Because a uniform glycemic cutoff did not exist among the previous studies, we tested the WHO criteria of diagnosing diabetes in this population and found that the specificity of all three measures was high but that they showed relatively low sensitivity for diagnosing DR. These results suggest that, in this population, a proportion of people with DR had a glycemic state below that specified in the current diagnostic criteria. Actually, in this dataset, we found that 15% of the participants with DR had normal plasma glucose levels (FPG < 6.1 mmol/L and 2hPG < 7.8 mmol/L), and none of their characteristics or risk factors differed from the other participants with normal glycemic status. This finding illustrates that factors other than plasma glucose and blood pressure may influence the onset of retinopathy. Similarly, other studies [14, 17] have also reported a high prevalence of retinopathy among people with lower FPG, and the Diabetes Prevention Program found that 8% of people with FPG below diabetic levels had retinopathy [25]. Nevertheless, the significance of retinopathy in patients without diabetes needs further investigation in longitudinal studies.

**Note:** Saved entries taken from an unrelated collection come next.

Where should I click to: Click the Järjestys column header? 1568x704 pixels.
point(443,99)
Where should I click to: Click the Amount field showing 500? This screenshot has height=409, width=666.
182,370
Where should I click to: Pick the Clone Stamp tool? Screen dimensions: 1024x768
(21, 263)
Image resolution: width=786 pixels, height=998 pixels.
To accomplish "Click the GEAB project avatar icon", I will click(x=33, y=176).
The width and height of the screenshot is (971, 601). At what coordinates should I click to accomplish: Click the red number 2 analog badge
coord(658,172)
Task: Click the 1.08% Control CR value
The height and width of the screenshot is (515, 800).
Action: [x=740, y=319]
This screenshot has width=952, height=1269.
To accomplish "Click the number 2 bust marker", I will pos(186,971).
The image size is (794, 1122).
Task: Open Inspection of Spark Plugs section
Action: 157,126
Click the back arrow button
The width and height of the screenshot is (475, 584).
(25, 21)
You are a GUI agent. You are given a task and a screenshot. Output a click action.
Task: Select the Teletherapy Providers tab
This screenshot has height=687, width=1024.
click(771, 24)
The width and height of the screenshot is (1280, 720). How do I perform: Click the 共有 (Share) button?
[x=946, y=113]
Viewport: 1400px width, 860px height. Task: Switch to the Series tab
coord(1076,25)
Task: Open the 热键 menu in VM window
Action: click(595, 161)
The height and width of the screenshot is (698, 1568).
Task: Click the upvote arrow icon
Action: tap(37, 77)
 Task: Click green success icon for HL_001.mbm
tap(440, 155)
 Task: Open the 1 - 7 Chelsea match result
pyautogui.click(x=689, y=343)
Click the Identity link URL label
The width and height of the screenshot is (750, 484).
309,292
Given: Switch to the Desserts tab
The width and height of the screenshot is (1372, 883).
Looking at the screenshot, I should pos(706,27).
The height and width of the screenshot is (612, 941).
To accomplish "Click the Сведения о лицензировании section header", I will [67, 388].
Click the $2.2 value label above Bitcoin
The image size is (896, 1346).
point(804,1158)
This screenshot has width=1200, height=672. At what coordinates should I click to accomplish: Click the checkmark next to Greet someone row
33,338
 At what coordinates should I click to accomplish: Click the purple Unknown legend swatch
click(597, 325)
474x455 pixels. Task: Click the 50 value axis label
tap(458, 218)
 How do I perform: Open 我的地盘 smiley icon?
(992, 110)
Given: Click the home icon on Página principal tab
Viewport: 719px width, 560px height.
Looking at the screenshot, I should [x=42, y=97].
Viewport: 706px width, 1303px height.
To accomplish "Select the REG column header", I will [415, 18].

The present study has some important strengths in that we used a randomized sample of the general population to evaluate the associations of glycemic measures and retinopathy and that it confirmed the threshold effects of FPG and HbA1c for the prevalence of DR. In addition, we found that retinopathy existed in a considerable proportion of individuals with normal plasma glucose, and statistical analysis showed no difference in the baseline characteristic of these individuals compared with those without retinopathy. Longitudinal researches are needed to further investigate these individuals.

Nonetheless, this study also has several limitations. First, patients with known diabetes and on diabetes medication were included in the analysis, leading to possible bias in the distribution of glycemia; however, after excluding those patients, a threshold effect was not detected. This may be ascribed to the relatively small sample size and that the exclusion of these participants destroyed the natural distribution of the glycemic state in the population. Second, the response rate was 66.9%, leading to possible selection bias. Third, this was a cross-sectional study, and we hence cannot conclude whether the onset of DR was associated with the distribution of glycemia or not.

In conclusion, the present study found that, in this sample of the general Chinese population, the prevalence of retinopathy significantly increased in the tenth deciles of FPG and HbA1c, with optimal cutoffs of 7.03 mmol/L and 6.4%, respectively. The current WHO guideline for diagnosing diabetes has high specificity but low sensitivity for detecting DR in this population.

Disclosure

Part of the data were presented in poster form at the American Diabetes Association 76th Scientific Sessions, held in New Orleans, June 10–14, 2016.

Competing Interests

The authors have no competing interests to declare.

Acknowledgments

This study was supported by the following grants: National Key Technologies R&D Program of China (2009BAI80B02), National High-Technology Research and Development Program of China (863 Program 2012AA02A509), National Key Basic Research Program of China (973 Program 2011 CB504000), Beijing Science and Technology Committee Funding (D131100005313008), and Beijing Municipal Science and Technology Commission (D12110700440000 and D121100004412002).